Kaurismaki, un film ricco di umanità

Nelle sale, «Miracolo a Le Havre», l’ultimo lavoro del regista finlandese. Da una parte il riferimento alla cronaca, dall’altra uno sguardo malinconico e corrucciato sulla storia di Massimo Giraldi

Aki Kaurismaki è nato in un piccolo centro della Finlandia nel 1957. Ha diretto una decina di film a partire dal 1981. Non si tratta di un cinema che grida, urla, sorprende per gli effetti speciali, anzi, proprio perché ne fa a meno, risulta interessante come l’altra faccia dell’approccio sul contemporaneo sulle pieghe dell’attualità. Il film in sala in questi giorni è «Miracolo a Le Havre»: in originale intitolata semplicemente «Le Havre», presentata con grande successo all’ultimo festival di Cannes, la pellicola conferma lo sguardo straniato e sottile dell’autore sulla vita di oggi.

Siamo appunto a Le Havre, la città francese in Normandia, diventata punto di passaggio per gli immigrati che vogliono raggiungere l’Inghilterra.
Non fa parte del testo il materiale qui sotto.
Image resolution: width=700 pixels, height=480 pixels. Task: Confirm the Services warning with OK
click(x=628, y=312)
Qui si muove Marcel Marx, ex scrittore e inguaribile bohémien, in una sorta di esilio volontario dove vive relazionandosi con poche persone e facendo il lustrascarpe. Dopo il «lavoro», passa al bar preferito e infine a casa cena con la fedele moglie Arletty. Quasi per caso il destino gli fa incontrare, all’interno di un gruppo di profughi braccati dalla polizia, il giovane Idrissa, che a Londra ha la mamma. Marcel si prende a cuore il destino del ragazzo, lo nasconde a casa, va alla ricerca del nonno, crea la condizioni per imbarcarlo su una nave in partenza per la penisola britannica. All’ultimo momento l’arrivo delle forze dell’ordine sembra far precipitare tutto ma qui, in modo imprevisto, qualcosa cambia e il ragazzo parte. Allo stesso tempo, Arletty, che era ricoverata per un grave male, viene dichiarata guarita e i due ritornano a casa.
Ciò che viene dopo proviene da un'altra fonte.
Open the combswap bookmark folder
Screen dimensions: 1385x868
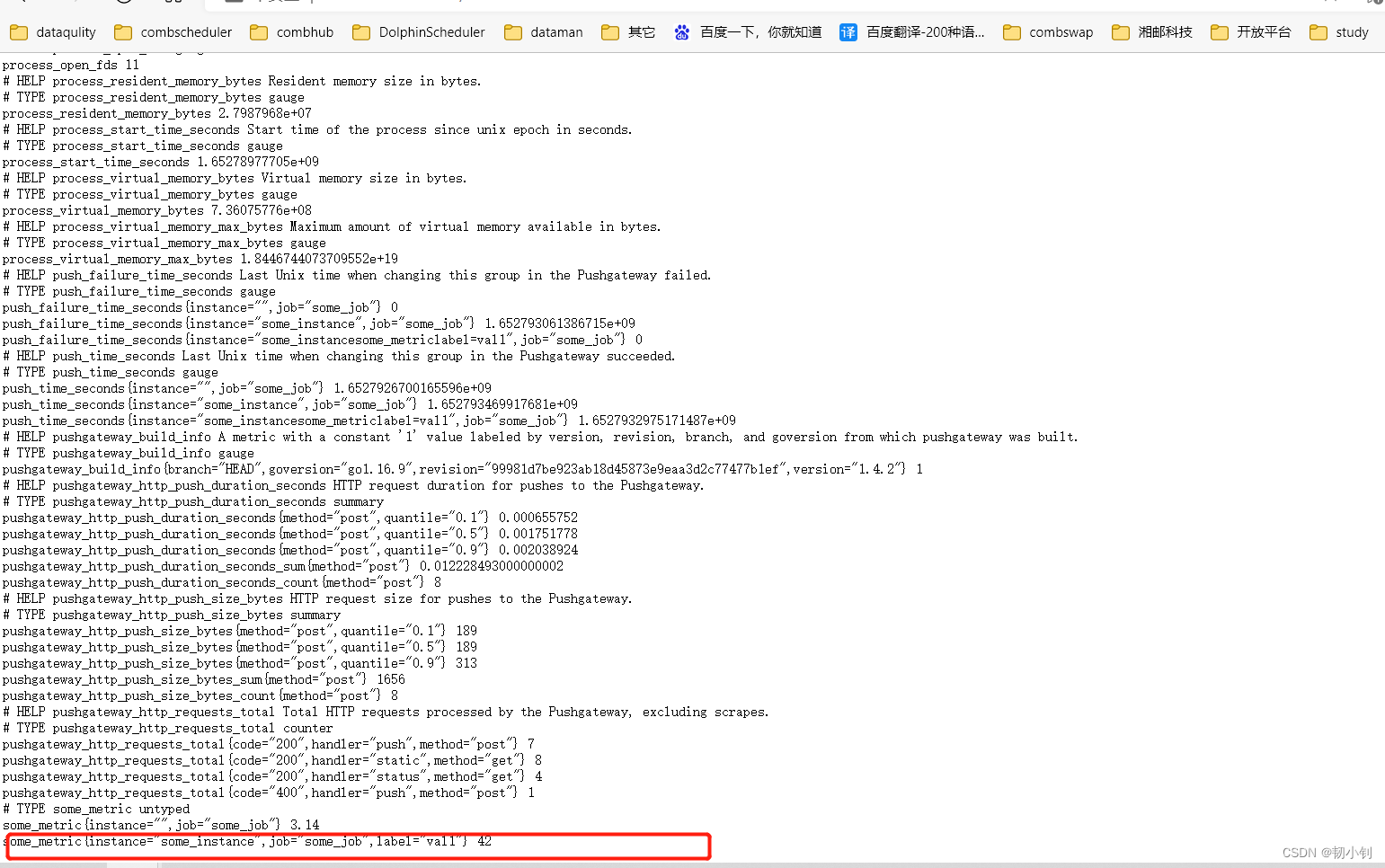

Da una parte dunque c’è la cronaca nella sua forma grave e pressante: i flussi degli immigrati in Europa. «Non ho soluzioni da proporre – dice Kaurismaki – ma ho voluto in qualche modo affrontare la questione, anche se in un film che ha poco di realistico». Dall’altra parte, infatti ecco il Kaurismaki di sempre, quello che getta sulla storia scelta uno sguardo malinconico e corrucciato, disperato ma non drammatico, anzi addirittura rivolto ad un «lieto fine», che non è banale condiscendenza ma soluzione stilistica inquieta, spiazzante, quasi disturbante. Attaccato alla cultura del profondo Nord Europa, il finlandese gira in «esterni» ma fa vivere le vicende in ambienti ristretti, chiusi, quasi isolati e invece pronti ad aprirsi al mondo.
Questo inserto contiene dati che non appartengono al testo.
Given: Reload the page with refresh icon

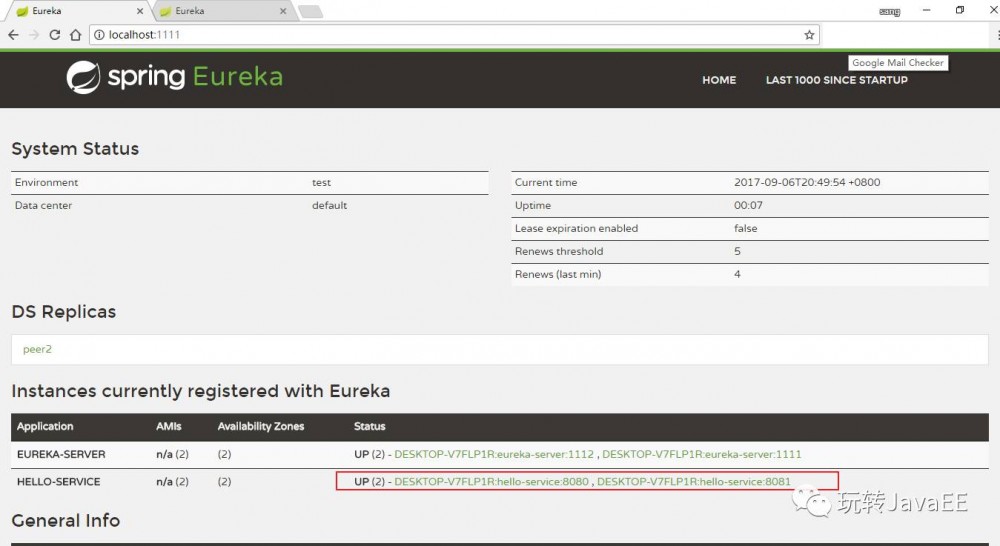Looking at the screenshot, I should [55, 34].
Non ama la modernità il regista, fa muovere i personaggi in luoghi dove vivono oggetti di altre epoche, li illumina con colori netti, castellati, quasi un cromatismo povero. Ancora una volta Kaurismaki si conferma il cantore disilluso ma pieno di speranze di quell’umanità priva di sostanze materiali ma ricca di umanità che non chiede ricompensa.